View Full Version : Schneider Angulon 120mm f6.8
Is anyone familiar with this type of lens for use on 4x5? The one I am consideri ng is from around '57. It is pretty small (49mm filter), coated, and covers 211mm at f16. So far it sounds good, but I read a comment in the archives about one owner who thought it a little soft. I have not been able to turn up much on this lens. Thanks.
My advice is to purchase a 121mm Super Angulon before purchasing the 120mm Angulon. The 121mm is the single-coated version, when compared to the 120mm S.A. It costs maybe about $200 more than the Angulon, since they typically go for about $550 on EBay. But, you get a much better lens, with extreme movements for 4x5.
I had the Angulon and upgraded to the 121mm. I would never go back, nor do I see much need to upgrade to a multi-coated lens. (But, I'm not a professional photographer, either.) The Angulon isn't as sharp as the S.A., and it had a tendency to distort the image near the edges, if you used the limited movements of which it was capable.
I would add that my Angulon was in very good shape cosmetically, but developed a fungus between the glass elements. They are old lenses.
I owned one for a while, actually a Linhof-branded version, so it was supposedly a better example of the type. Very small and lightweight. The quality was ok without movements, but when you used those 211mm of image circle, it was rather soft in the edges. Also, if I recall it right, the smallest opening was f/32, and since you needed f/22 with movements to get acceptable sharpness, it was only a 1 f-stop range in reality. The circle of illumination is actually larger than 211mm. Another alternative, definitely less bulky than the Super-A., is the now discontinued Super-SymmarHM 120mm from Schneider. Quite sharp, and less weight than its succesor, the 110mm XL, although a little longer. It has about the same image circle as the old Angulon.
There's a 121 Super Angulon for sale the Midwest Photo for $499 - it's in Compur shutter - and have no idea about the versions...
Jason Greenberg Motamedi
The 120mm Angulon covers 5x7 film with only a wee bit of movement, so they have quite acceptable movements for a 4x5. Angulons are all single coated. I purchased one about 9 months ago. I found my particular lens (1951) to have decent resolution (55@ f/11, 55@ f/16, 45@ f/22 measured at center). I found the quality of this lens acceptable for most of my B&W work, it is a bit less sharp and constrasty than my 4 3/8" WA Dagor, but also much cheaper. If you are looking for a cheap medium wide for a 4x5 I think this lens fits the bill.
Jason Greenberg Motamedi
I would also like to point out that the Angulon is MUCH smaller and lighter than the S. Angulon.
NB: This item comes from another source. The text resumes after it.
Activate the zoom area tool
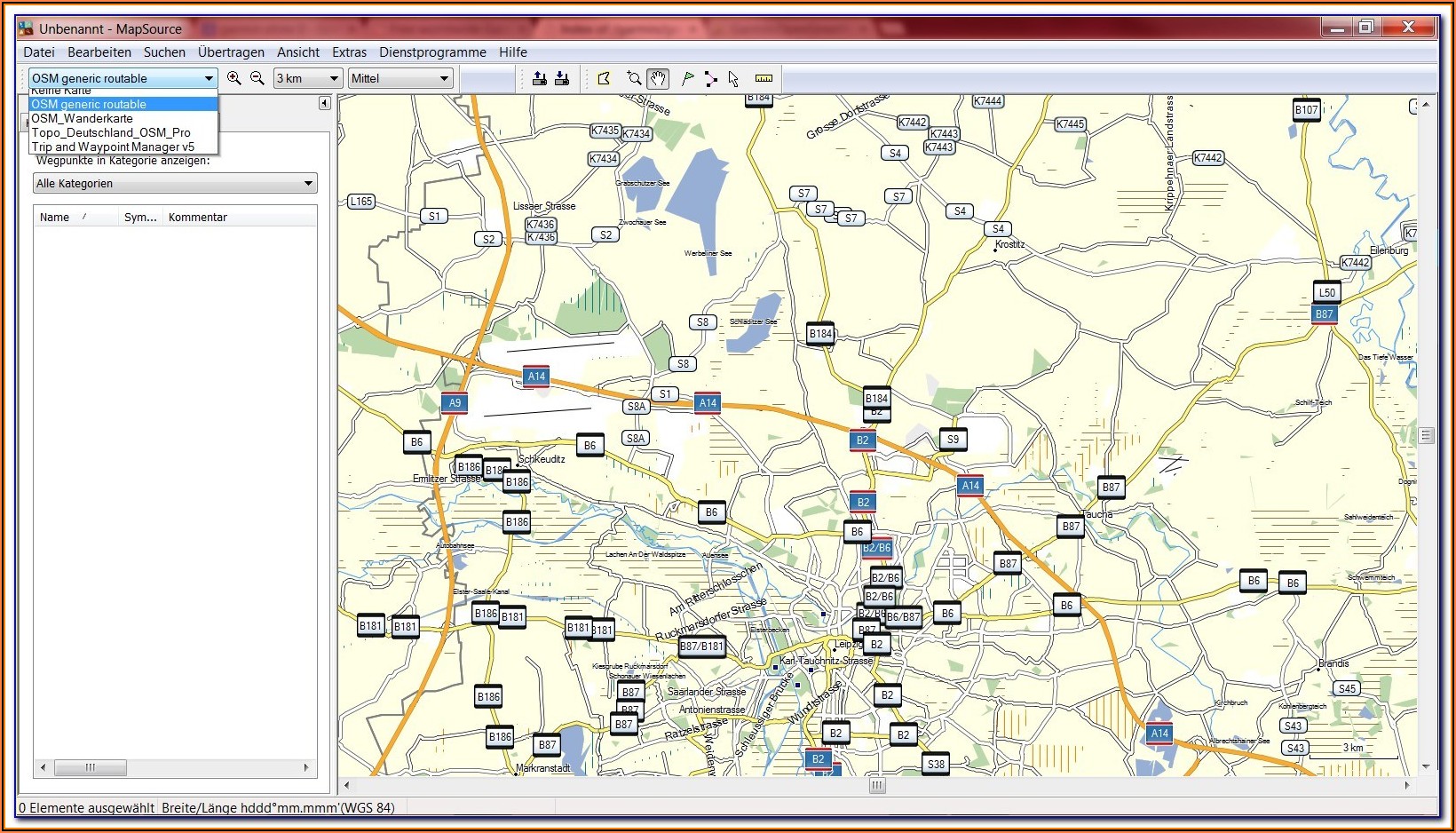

I have one 120mm Angulon from the beginning of the sixties and I like it very much. It is very contrasty, and in the center the sharpness is at least equivalent to the one obtained with Symmar lenses. However, it is true that at the periphery it is a little bit soft. I suspect (I have not performed detailed tests) that this peripheral softness, apparent when taking pictures from flat objects, could be due to field curvature. If it is true, the defect should be less "noxious" in the "real world", made of three dimensional subjects, than in the pictures of newspapers pages sticked on the wall of my house that I made in order to compare my lenses.
John, I have a 165mm Angulon for my 8x10. Very contrasty and sharp for my AZO contacts and Polaroid tranfers. Yes, I do some movements. I sold my 150mm Nikkor due to its size and bulkiness and went back to the trustfull and small Angulon that I have for 30 years. Neil wrote: "They develop fungus. They are old lenses". Interesting, I have old Dagors, Protars, Wollensak EWA, Tessar 120 all uncoated and none of them have fungus.